What is the story about?
India's health machinery moved quickly this week. As Ebola cases climbed across central and east Africa, the Directorate General of Health Services quietly
issued an advisory that started appearing at airport terminals across the country a simple cream-coloured notice carrying an urgent message for anyone arriving from three specific countries. As of May 16, eight laboratory-confirmed cases, 246 suspected cases and 80 suspected deaths had been reported across at least three health zones in Ituri Province in northeastern Democratic Republic of Congo. The numbers have moved fast since then. By May 19, DRC's Health Ministry was reporting at least 500 suspected cases and 131 deaths roughly a 30 per cent jump in fatalities in just four days.
It hasn't stayed within DRC's borders. Two laboratory-confirmed cases including one death were reported in Kampala, Uganda, within 24 hours of each other on May 15 and 16, both involving individuals who had travelled from the DRC. Uganda's confirmed case count has since risen to 12, up from just two a week earlier.
On May 17, WHO Director-General Tedros Adhanom Ghebreyesus formally declared the outbreak a Public Health Emergency of International Concern, the highest-level alert under international health law and only the eighth such declaration since the framework was modernised in 2005. He stopped short of calling it a pandemic but warned that neighboring countries face high risk of further spread.
What makes this outbreak particularly difficult to contain is where it started. The outbreak began in Mongbwalu, a busy gold-mining area in Ituri Province, close to the borders with both Uganda and South Sudan. Mining hubs draw workers from across the region — people who travel, share accommodation, and carry the virus back home before symptoms show.

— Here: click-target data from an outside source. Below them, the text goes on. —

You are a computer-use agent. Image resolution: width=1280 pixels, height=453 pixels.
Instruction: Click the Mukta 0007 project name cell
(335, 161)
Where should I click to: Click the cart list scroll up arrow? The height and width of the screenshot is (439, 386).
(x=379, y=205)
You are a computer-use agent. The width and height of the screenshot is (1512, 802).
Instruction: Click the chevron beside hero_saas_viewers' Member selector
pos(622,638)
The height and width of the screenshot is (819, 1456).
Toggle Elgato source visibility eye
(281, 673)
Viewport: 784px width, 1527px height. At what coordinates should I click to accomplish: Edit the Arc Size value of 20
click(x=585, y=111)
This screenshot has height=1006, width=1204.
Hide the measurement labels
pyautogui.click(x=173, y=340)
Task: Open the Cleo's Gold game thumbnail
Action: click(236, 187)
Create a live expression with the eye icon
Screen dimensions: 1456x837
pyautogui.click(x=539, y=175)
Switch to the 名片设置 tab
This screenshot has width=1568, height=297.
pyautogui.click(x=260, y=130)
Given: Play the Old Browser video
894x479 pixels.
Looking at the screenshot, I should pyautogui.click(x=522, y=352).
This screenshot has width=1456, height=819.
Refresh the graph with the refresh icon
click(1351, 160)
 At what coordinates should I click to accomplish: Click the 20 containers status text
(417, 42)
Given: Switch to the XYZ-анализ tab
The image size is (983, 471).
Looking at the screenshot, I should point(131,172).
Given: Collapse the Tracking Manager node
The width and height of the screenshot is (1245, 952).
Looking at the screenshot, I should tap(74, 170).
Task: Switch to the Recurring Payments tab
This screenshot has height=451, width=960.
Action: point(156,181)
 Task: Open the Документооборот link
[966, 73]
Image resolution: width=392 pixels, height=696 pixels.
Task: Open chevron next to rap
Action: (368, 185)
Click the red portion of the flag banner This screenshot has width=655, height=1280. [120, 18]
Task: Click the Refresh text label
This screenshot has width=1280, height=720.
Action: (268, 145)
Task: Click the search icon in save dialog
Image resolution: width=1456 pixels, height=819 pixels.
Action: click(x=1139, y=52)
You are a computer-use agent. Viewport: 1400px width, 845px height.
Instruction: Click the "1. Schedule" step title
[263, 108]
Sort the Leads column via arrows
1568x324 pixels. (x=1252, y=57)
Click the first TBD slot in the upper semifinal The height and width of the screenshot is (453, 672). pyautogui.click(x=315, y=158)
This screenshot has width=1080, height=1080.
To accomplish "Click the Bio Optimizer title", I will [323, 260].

Making things harder still, health authorities confirmed this outbreak is caused by Bundibugyo virus disease — a rare strain of Ebola for which there are currently no approved vaccines or therapeutics. This is only the third time in recorded history that BVD has been reported.
India's DGHS advisory, issued under the Airport Health Organisation, asks all passengers arriving from DRC, Uganda and South Sudan to watch for fever, weakness, headache, muscle pain, vomiting, diarrhoea, unexplained bleeding, and sore throat. Anyone who had direct contact with blood or body fluids of a suspected Ebola patient has been told to report to airport health officers before clearing immigration no exceptions.
This is the 17th recorded Ebola outbreak in DRC since the virus was first identified in 1976. Each time, the world has contained it. The race to do so again has already begun.